Imaging single-molecule gene expression in single cells
It is known that every single cell, even if it is genetically identical to other cells, exists in its own unique state. These unique states are achieved by the expression of different quantities of proteins. To illuminate the logic of intracellular gene regulation, we must be able to examine single-cell dynamics with high accuracy. Our laboratory developed a method to analyze single cell gene expression dynamics with single-molecule resolution for a large number of genes (Taniguchi et al., Science, 2010). Our technique involves a high-throughput platform that combines automated single-molecule fluorescence microscopy and a cell library of chromosomal fluorescent protein fusion. Using this technique, we discovered that there is a general lack of correlation between the quantity of mRNA and the quantity of proteins in a single cell.
In general, single-molecule fluorescence microscopes, such as the evanescent microscope, can image only near the surface of the cover glass (i.e. with a depth of a few hundreds of nanometers). Our laboratory has overcome this limitation through the invention of the PISA microscope. The PISA microscope permits single-molecule observations at depths several hundred micrometers from the coverslip (Taniguchi, Nishimura: Patent JP6086366, US9880378, EP2983029). PISA microscopy allows for single-molecule observation over the entire depth of not only human cells (typically several tens of micrometers), but also human tissues. A microscope containing this technology has now been commercialized world-wide.

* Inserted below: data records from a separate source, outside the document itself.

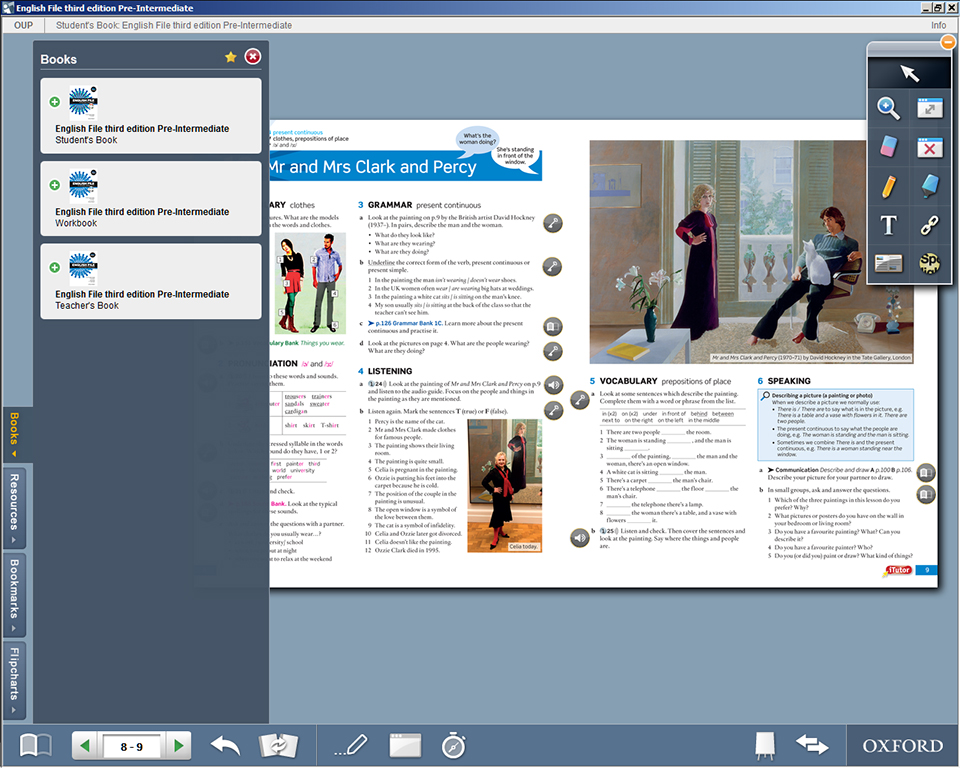The width and height of the screenshot is (960, 768).
Task: Click the chain link tool
Action: 930,225
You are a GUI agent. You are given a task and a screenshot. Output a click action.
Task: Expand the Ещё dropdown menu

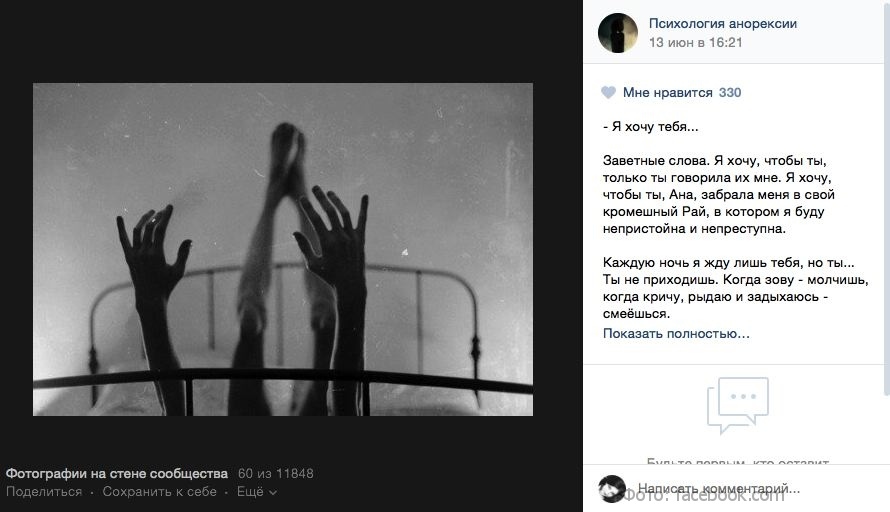click(x=257, y=492)
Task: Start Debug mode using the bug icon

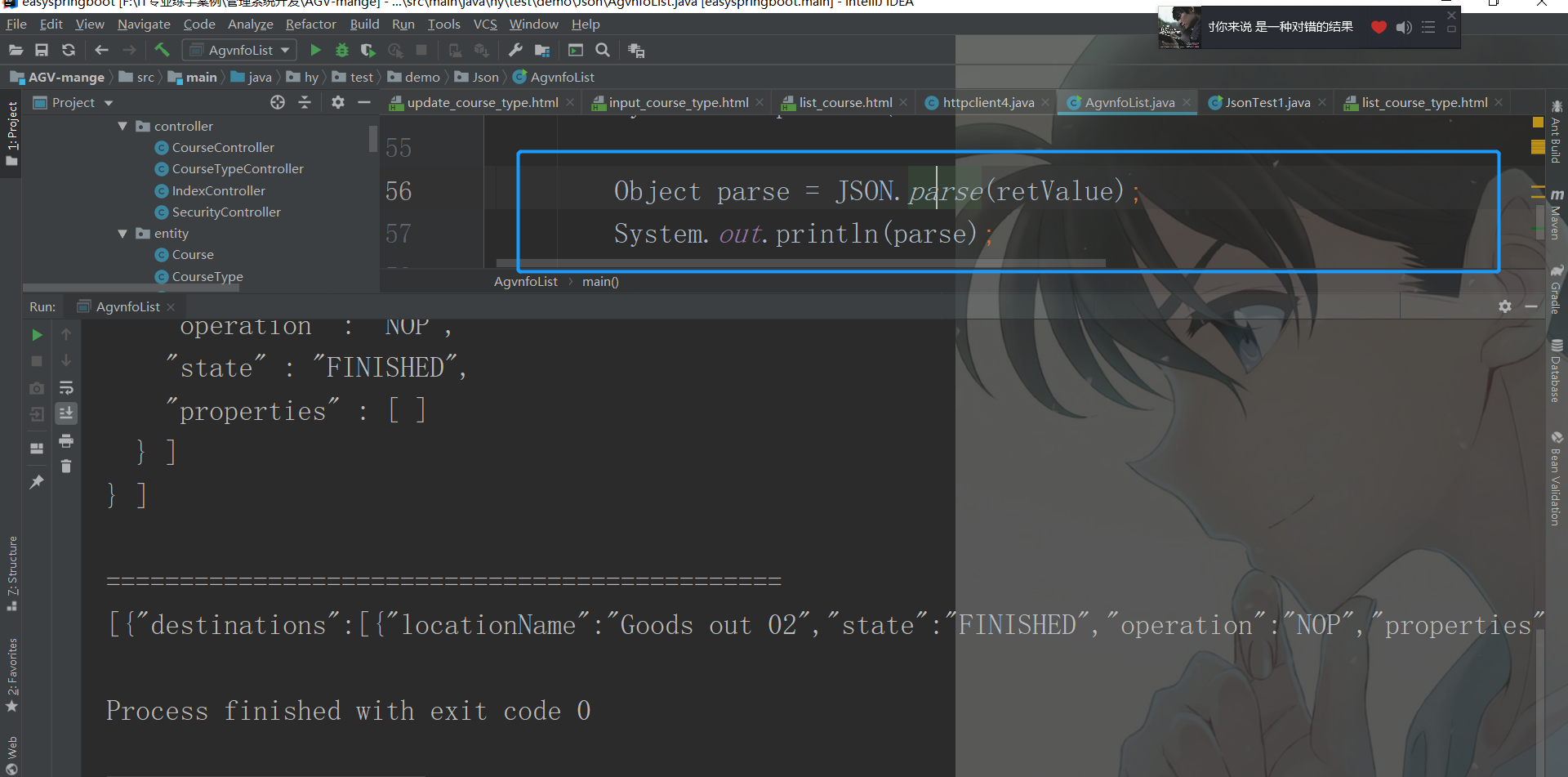Action: click(x=342, y=50)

New principles and methods in disease diagnosis
Our laboratory is pursuing various technological approaches aimed at accurately capturing and manipulating the physiological states of living organisms, including humans. We are developing methods for quantifying gene expression at a large scale, reconstructing genomic interactions, and integrating large amounts of data to extract rules. We pay close attention to the latest technologies in numerous academic fields as we take on this challenge.
Sensitive proteome analysis
Although mass spectrometry is a standard method for proteome analysis, it presents issues, such as low sensitivity, low throughput, and high equipment cost that make it less than ideal for the diagnosis of disease. Our laboratory seeks methodological solutions to these issues. For example, we are developing the use of single molecule microscopy to improve sensitivity (Leclerc et al., Bioconj. Chem., 2018; Taniguchi, Leclerc: Patent Application JP2017-177070; Taniguchi, Ohno: PCT/JP2018/048329). We expect that this technique will eventually enable the high-throughput analysis of small amounts of samples (even single cells) via an automated system.
Atomic genome structure simulator
While the development of the Hi-CO method has made it possible to determine genomic structure with nucleosome resolution, we want to increase the resolution to the atomic level. We are meeting this challenge by applying atomic-scale simulations of molecular dynamics to structural models of the genome, taking the laws of physics and chemistry into account.